O tema segue em evolução. Em um julgamento crucial ocorrido em 14 de abril de 2026, as Sezioni Unite da Corte de Cassação analisaram questões complexas como a aplicação retroativa da nova lei de 2025. O cenário atual é, portanto, de transição, com decisões judiciais favoráveis coexistindo com novas e importantes restrições legislativas.

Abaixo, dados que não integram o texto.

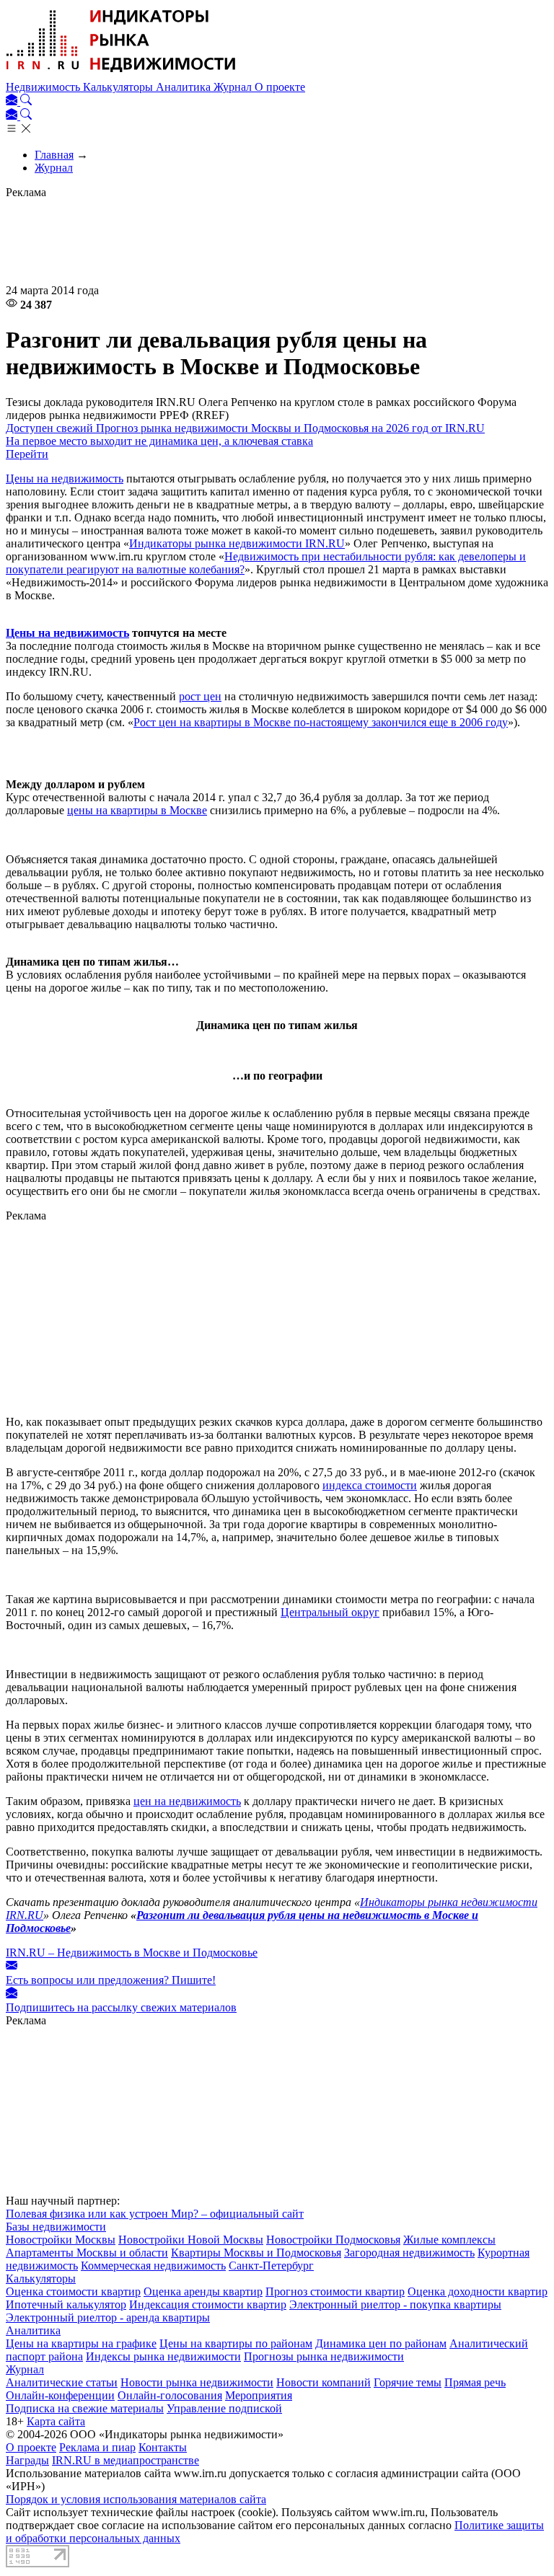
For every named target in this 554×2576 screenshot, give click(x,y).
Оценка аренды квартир (203, 2291)
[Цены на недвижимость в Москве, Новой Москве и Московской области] (121, 74)
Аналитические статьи (62, 2382)
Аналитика (185, 87)
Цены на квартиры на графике (81, 2343)
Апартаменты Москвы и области (87, 2252)
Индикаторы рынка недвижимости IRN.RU (237, 543)
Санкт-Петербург (271, 2265)
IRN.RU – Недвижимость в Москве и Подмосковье (132, 1952)
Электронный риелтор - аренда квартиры (108, 2317)
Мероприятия (258, 2395)
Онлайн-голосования (170, 2395)
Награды (27, 2460)
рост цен (200, 696)
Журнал (234, 87)
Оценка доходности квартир (478, 2291)
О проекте (280, 87)
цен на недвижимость (187, 1801)
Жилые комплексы (449, 2239)
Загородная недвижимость (409, 2252)
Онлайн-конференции (60, 2395)
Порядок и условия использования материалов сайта (136, 2499)
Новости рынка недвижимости (196, 2382)
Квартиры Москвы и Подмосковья (256, 2252)
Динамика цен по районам (381, 2343)
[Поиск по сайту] (26, 101)
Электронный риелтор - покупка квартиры (395, 2304)
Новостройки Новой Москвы (190, 2239)
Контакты (162, 2447)
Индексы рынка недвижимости (163, 2356)
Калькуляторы (119, 87)
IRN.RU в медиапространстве (125, 2460)
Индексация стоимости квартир (207, 2304)
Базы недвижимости (56, 2226)
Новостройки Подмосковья (333, 2239)
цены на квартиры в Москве (137, 810)
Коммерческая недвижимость (153, 2265)
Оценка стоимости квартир (73, 2291)
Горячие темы (407, 2382)
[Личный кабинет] (13, 101)
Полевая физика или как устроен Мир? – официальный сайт (155, 2213)
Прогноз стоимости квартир (335, 2291)
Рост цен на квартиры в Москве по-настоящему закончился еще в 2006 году (320, 722)
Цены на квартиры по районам (235, 2343)
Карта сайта (56, 2421)
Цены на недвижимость (64, 478)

Passo a passo para solicitar a cidadania
Apesar do cenário complexo, o caminho para obter o passaporte europeu continua exigindo organização e atenção aos detalhes. O processo pode ser feito nos consulados italianos no Brasil ou diretamente na Itália. Veja as etapas fundamentais:
Pesquisa e busca de documentos: o primeiro passo é montar a árvore genealógica e reunir todas as certidões em inteiro teor, desde o seu nascimento até o do ancestral italiano que veio para o Brasil. Isso inclui registros de nascimento, casamento e óbito de toda a linha de descendência.
Análise da documentação: após reunir os papéis, é crucial verificar se todos os nomes, datas e locais estão corretos. Qualquer divergência precisa ser retificada judicialmente no Brasil antes de prosseguir com o processo na Itália.
Tradução e apostilamento: todos os documentos brasileiros devem ser traduzidos para o italiano por um tradutor juramentado. Em seguida, tanto os originais quanto as traduções precisam receber a Apostila de Haia, que valida os documentos para uso internacional.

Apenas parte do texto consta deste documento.